Cybersecurity monitor

Biden Gives NSA Powers to Police Federal Agencies’ Cyber Readiness

President Joe Biden signed a national security memorandum granting the National Security Agency the power to order concerned agencies to implement updates and other remedial measures to national security systems through binding operational directives patterned after those currently being employed by the Cybersecurity and Infrastructure Security Agency, Nextgov reported Wednesday.

Through the memo, Biden called for new guidance on minimum security standards for national security systems in the cloud to be developed and published within 90 days of its issuance. Additionally, the memo directed the Department of Homeland Security, the parent agency of CISA, to coordinate with NSA on cloud cybersecurity incidents that have impacts across national security systems and federal civilian executive branch systems.

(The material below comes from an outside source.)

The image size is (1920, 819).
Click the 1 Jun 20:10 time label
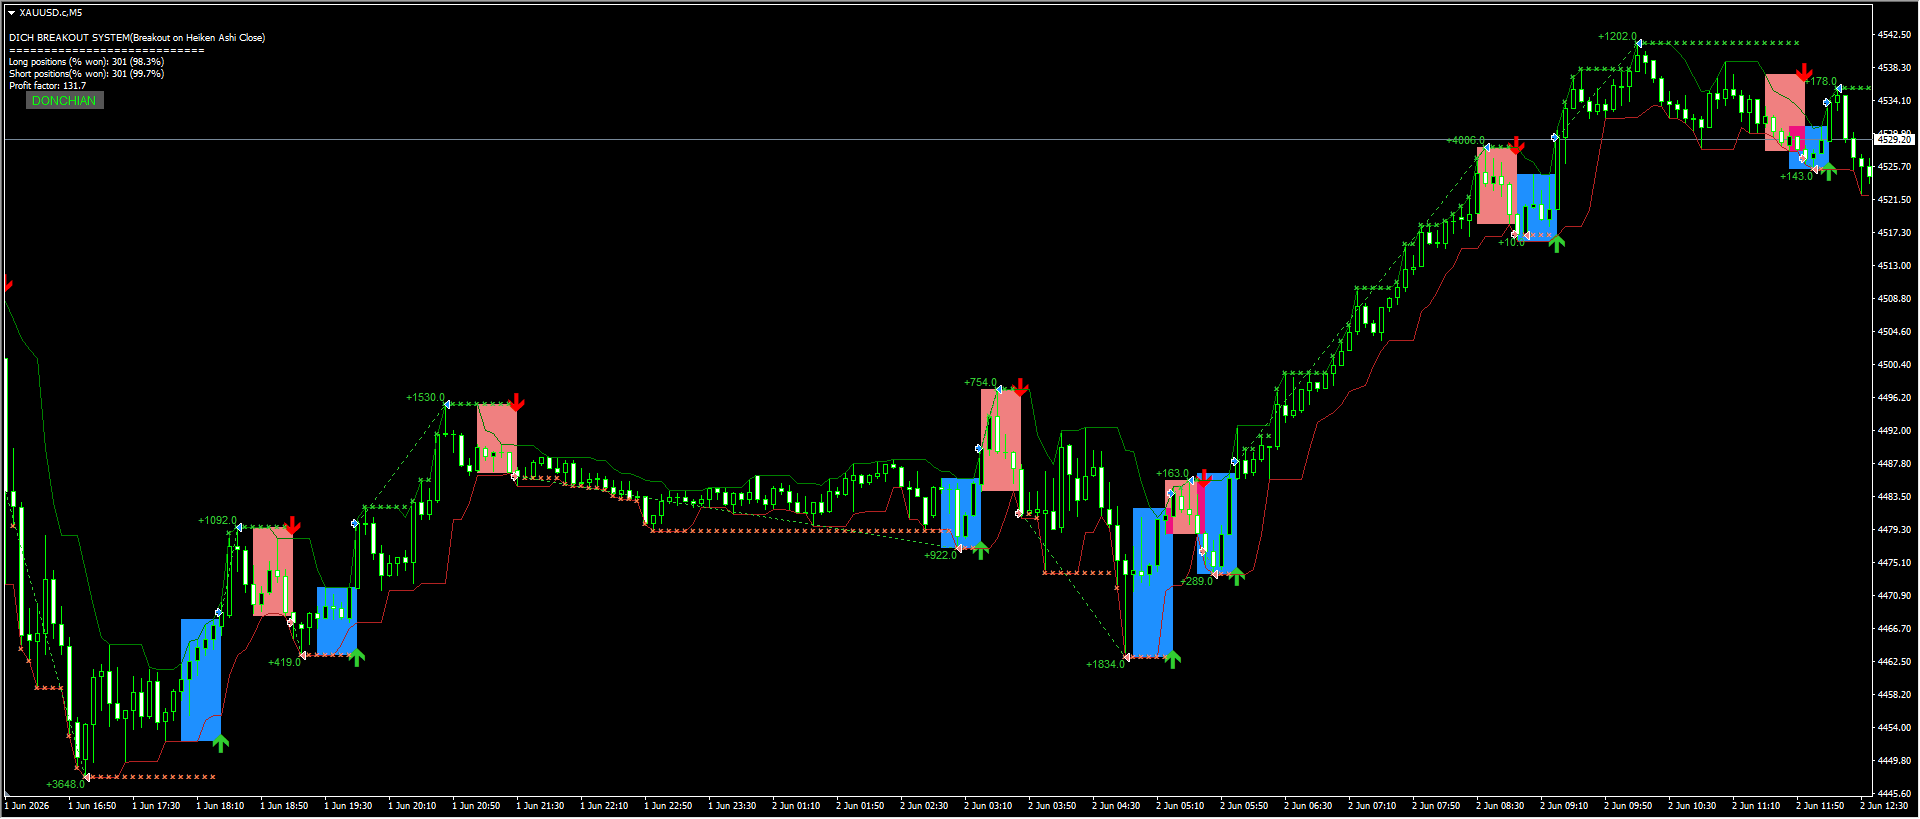point(412,806)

Biden refers to the NSA in his memo as the “national manager,” a reference to the spy agency’s authority over national security systems established in a 1990 national security directive. It is designated as the lead agency, given the responsibility of coordinating a cybersecurity and incident response framework for secret and top-secret cloud systems to facilitate information sharing among government agencies and commercial cloud vendors.

The president ordered that within 60 days, the DHS and NSA must come up with procedures that cover information sharing and protections for classified information and intelligence sources. Also within that two-month period, agencies that operate national security systems must update plans to “prioritize resources” for using cloud computing and to implement zero trust architectures.

Within 180 days, federal agencies should have been able to put in place multifactor authentication and encryption for data stored in and moving across national security systems, Nextgov further reported.